I barely watched television during that period. I know the set in the house was colour, which still felt fairly modern to me at the time, but I honestly cannot remember what make it was or even what programmes were usually on. Television had stopped being the centre of my world by then. In earlier years it had been something almost magical — a family event, something that brought everyone into the same room — but by my mid-teens life outside the house seemed far more important. Friends, wandering around the streets, hanging around wherever everyone else gathered, that was what filled my days.
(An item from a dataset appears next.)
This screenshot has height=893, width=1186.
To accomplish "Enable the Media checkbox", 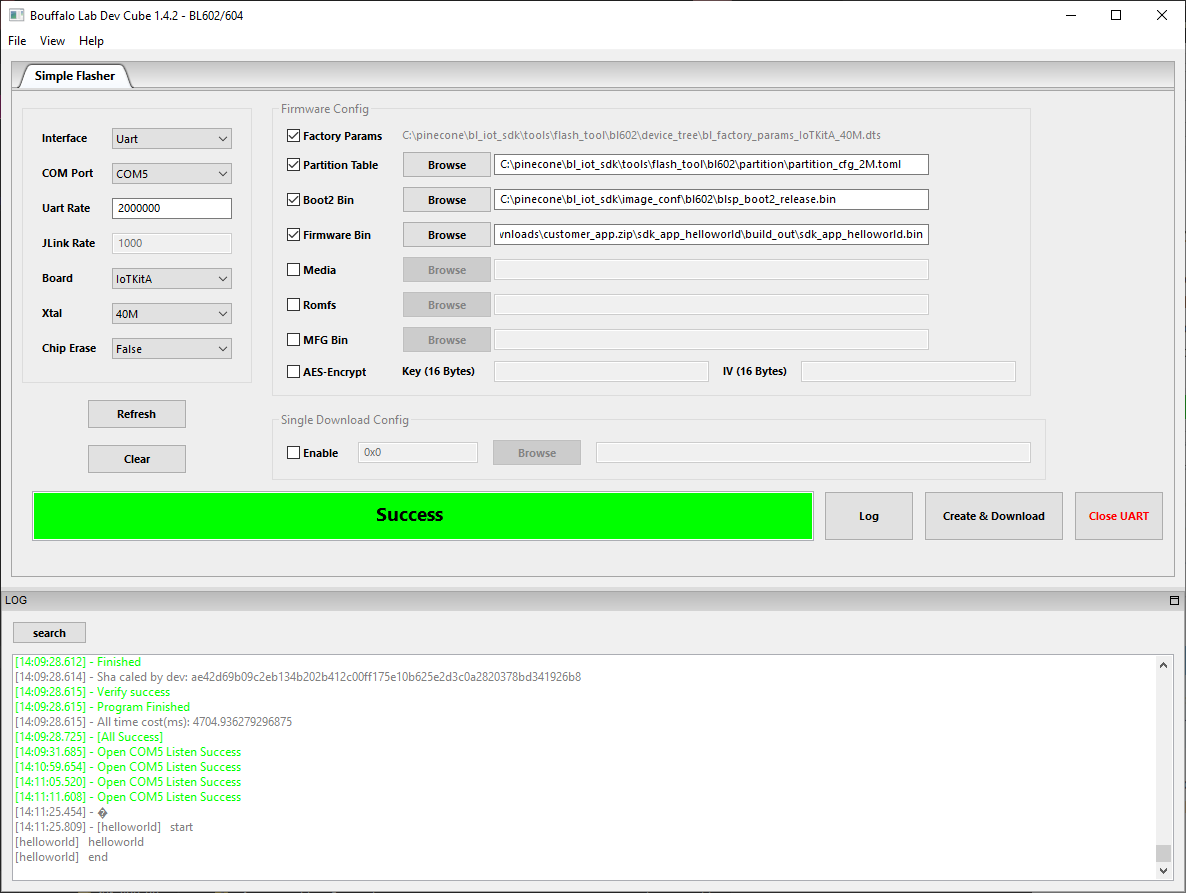I will 293,270.
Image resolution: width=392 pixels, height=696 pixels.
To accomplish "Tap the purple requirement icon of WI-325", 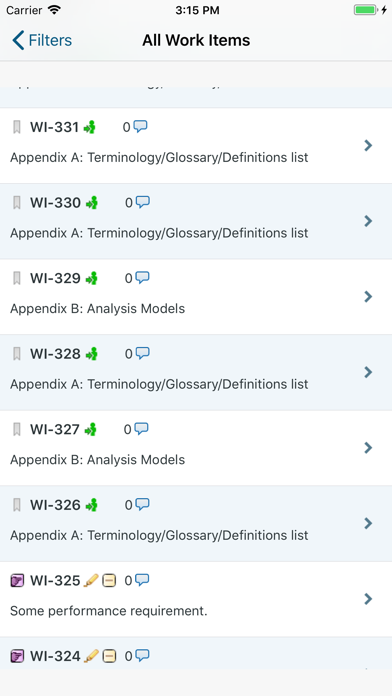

The house itself always felt strangely empty to me. The front room especially sticks in my memory because it was almost completely bare apart from a record player. No comfortable chairs, no warm family atmosphere, just this odd empty space with music in it. I cannot even remember who the record player belonged to, but I spent hours in that room listening to whatever albums happened to be there. Music became the thing that filled the silence.
Two names stand out clearly in my memory: The Platters and Neil Sedaka. I can still picture those records spinning while I sat in that otherwise empty room. There was something strangely comforting about it, even if the music itself belonged more to an earlier generation than my own. The songs seemed to echo around the room because there was so little else in it. I do not even remember if the record player had a radio built into it — only the records themselves seem important in my memory.
Not long after leaving school at sixteen, I started my first job. My take-home pay was about £17 a week, which at the time felt like real money even though it disappeared quickly enough. Around then, my mother finally came to her senses and left him. We moved again, this time to a huge flat above a pie shop. It sounds odd looking back on it now, but that flat felt more alive than the house ever did. Maybe it was the noise from the street below, the smell of baking drifting upwards, or simply the feeling that we had escaped a place where neither of us had really been happy.
By then I was stepping into adult life myself — working, earning money, and slowly leaving school and childhood behind. Looking back, that period feels less defined by television or technology and more by absence: empty rooms, drifting relationships, music playing in the background, and the feeling of wanting to be almost anywhere other than home.